If there’s one issue in Congress where taxpayers have been held over a barrel for years, it’s the annual patch to Medicare’s sustainable growth rate formula (SGR), universally known as “doc fix.”

More than a decade ago, Congress decided it would be a good idea to cut the rate at which Medicare reimburses doctors for services.  While this spending cut would be welcome, it’s been delayed again and again and again.  In fact, Congress has prevented this spending cut from moving forward a ridiculous seventeen times since 2002.  Most of the time, Congress simply moves the effective date of the cuts forward a year, and then does so again the next year.  “Doc fix” routinely attracts supermajorities (even of conservatives) in each chamber of Congress.

This is more than just harmless legislative inefficiency.  Because CBO must assume that doc fix will happen on time, Congress has used the toothless threat of the provider cuts to mask other spending.  According to Medicare's own trustees, SGR is a budget gimmick that hides the true cost of entitlements and their impact on the economy.  The very fact of SGR's existence forces government actuaries to report that Medicare is a much healthier long-term program than it actually is.  As a result, the urgency to reform Medicare is far less than if the accounting was more honest.

It’s a rigged con game that leaves taxpayers footing the bill for even higher spending after the annual “doc fix shakedown.”  Because everyone in Congress knows that doc fix is a train that’s moving down the tracks and will not be stopped, lobbyists line up to attach their favorite earmarks and deals to the annual legislation.  Doc fix is like a ship that attracts barnacles that hop along for the ride.

Thankfully, Congress seems to be in a mood to get rid of the annual doc fix con job once and for all.  Legislation being considered by the House Energy and Commerce Committee, House Ways and Means Committee, and Senate Finance Committee would call off the never-gonna-happen spending cut once and for all.  There are still many details to be worked out (including spending cut offsets), but the process moving forward is an important one for taxpayers.

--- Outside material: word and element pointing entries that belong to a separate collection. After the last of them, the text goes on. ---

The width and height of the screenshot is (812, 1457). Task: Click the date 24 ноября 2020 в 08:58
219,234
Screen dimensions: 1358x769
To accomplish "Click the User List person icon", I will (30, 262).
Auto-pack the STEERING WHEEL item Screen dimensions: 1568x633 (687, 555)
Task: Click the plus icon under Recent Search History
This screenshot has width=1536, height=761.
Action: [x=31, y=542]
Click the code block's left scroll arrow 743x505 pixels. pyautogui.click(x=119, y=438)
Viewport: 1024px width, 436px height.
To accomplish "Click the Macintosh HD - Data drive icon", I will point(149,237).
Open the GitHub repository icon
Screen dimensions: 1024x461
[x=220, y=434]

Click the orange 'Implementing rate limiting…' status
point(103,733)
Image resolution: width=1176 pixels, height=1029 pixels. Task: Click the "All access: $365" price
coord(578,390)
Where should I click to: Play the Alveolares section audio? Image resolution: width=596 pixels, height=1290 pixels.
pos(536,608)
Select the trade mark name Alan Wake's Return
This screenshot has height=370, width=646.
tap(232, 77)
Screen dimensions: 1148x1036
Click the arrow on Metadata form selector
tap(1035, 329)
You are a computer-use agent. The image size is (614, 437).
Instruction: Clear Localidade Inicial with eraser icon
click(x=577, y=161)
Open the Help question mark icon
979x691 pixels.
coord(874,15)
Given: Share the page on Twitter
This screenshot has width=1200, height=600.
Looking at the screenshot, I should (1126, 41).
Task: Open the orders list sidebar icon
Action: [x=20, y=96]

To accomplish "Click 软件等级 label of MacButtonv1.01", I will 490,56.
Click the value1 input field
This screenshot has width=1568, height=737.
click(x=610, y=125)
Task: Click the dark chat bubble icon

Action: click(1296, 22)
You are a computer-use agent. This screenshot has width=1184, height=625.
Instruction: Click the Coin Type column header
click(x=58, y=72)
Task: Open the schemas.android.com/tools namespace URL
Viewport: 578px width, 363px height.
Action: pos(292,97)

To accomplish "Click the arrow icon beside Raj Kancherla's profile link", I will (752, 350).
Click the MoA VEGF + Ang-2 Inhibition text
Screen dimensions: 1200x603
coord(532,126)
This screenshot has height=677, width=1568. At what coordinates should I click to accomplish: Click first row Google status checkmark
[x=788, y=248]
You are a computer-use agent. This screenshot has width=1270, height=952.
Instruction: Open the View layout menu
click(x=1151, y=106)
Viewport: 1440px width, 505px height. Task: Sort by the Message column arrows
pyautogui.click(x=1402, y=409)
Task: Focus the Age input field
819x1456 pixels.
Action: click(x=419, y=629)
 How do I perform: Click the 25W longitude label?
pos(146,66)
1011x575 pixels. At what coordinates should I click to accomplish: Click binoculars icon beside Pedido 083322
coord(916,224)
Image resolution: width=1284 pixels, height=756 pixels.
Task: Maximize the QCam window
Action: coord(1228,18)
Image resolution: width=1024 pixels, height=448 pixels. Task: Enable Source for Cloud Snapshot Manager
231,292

In return for more certainty, doctors would be reimbursed based on quality of care rather than the current ATM-like “fee for service” method.  The current reimbursement method pays doctors more simply for doing more tests and services, whether they are useful to the patient or not.  Doctors instead should be incented to provide higher quality and coordinated care to patients and rewarded when costs are kept down.  Instead of paying for “volume” the system should pay for “value.”

Some will tell you that this permanent solution would appear to spend more money, but that’s based on a fantasyland baseline where Congress would ever let the planned spending cuts happen.  Congress has never let these spending cuts happen in any of the last dozen years, and it never will.  If we can concede that simple reality and take taxpayers out of the mugging zone every December, we’ll all be better off.  Congress is either going to spend the money in costly annual doc fixes which result in other spending and budget gimmicks, or they’re going to remove the whole phony setup once and for all.

We vote for getting this issue settled so taxpayers can focus on cutting spending rather than being cowed into annual bailouts for doctors.  It’s better for taxpayers and for patients.